Bolu Dağı tabelasını gördüğü anı kişisel yürüyüşündeki ’dönüm noktası’ olarak tanımlayan, dağdan inerken görsel olarak kendinden geçen ve suratında bir gülümsemeyle makinasını elinden bırakamayan da objektifin arkasındaki aynı Selahattin’di.
“Kemal beyin Bolu Dağı’ndan inerken daha büyük bir heyecanla insanları selamlaması, çocuklara el sallaması, slogan atması, çevrede piknik yapan, yemek yiyen insanların korteje katılarak destek vermesi, sabah inen sis, o manzara… Anlatacak kelime bulamıyorum, muhteşem bir şeydi…”
Kılıçdaroğlu ailesinin İstanbul’a yürüme kararını alan babalarına verdiği desteğin en yakın tanıklarından biri de Selahattin oldu. Kendisi Babalar Günü’nü oğlundan, bayramı ve kardeşinin nikahını ise ailesinden uzakta geçirse de, bütün yorgunluğuna rağmen nezaketi ve gülümsemeyi kesinlikle ihmal etmemesinden her zaman övgüyle bahsettiği Kemal Kılıçdaroğlu’nun ailesiyle birlikte attığı adımları takdir etmekten ve belgelemekten bir an bile geri durmadı.
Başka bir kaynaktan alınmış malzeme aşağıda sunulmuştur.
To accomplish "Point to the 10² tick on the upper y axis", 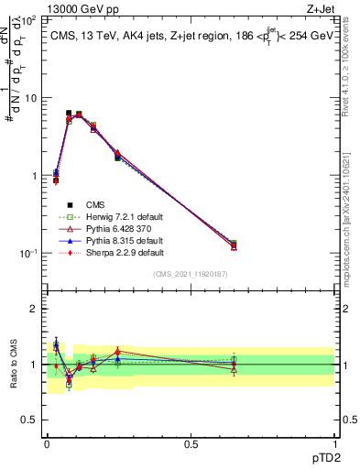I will point(30,19).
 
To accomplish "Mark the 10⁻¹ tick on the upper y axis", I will point(30,253).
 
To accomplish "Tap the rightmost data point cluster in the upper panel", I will point(234,245).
“Babalar Günü’nü yolda geçirdik. Benim için bir baba olarak zordu, ilk defa oğlumla ayrıydık. Ama normalde haftasonunda kesinlikle erken uyanmayan oğlum, sabah 08.00’de beni aradı. Çok duygulandım. Sonrasında da Kemal beyin eşinin, oğlunun, kızlarının, gelininin yanında olduğunu gördüm. Bu da bana, bir babanın inanmasının yanında, ailesinin ona duyduğu güvenin ne kadar önemli olduğunu gösterdi. En zor anlarda babalarının koluna girip herkese bir ailenin birbirine nasıl kenetlenmesi gerektiğini gösterdiler, bu da fotoğraflara yansıdı zaten.”
İstanbul girişinde yaşanan yoğun ilgi ve ufak bir planlama hatası sebebiyle Kemal Kılıçdaroğlu’nu istediği gibi fotoğraflayamadığında basın otobüsünün üzerinde çıkıp sinirden ağlayan da Selahattin’di, CHP Genel Başkanı’nın arkasından gelen kitlenin kalabalıklığını gördüğü anda tüm hayalkırıklığını unutup ‘Başardık herhalde’ diyen de…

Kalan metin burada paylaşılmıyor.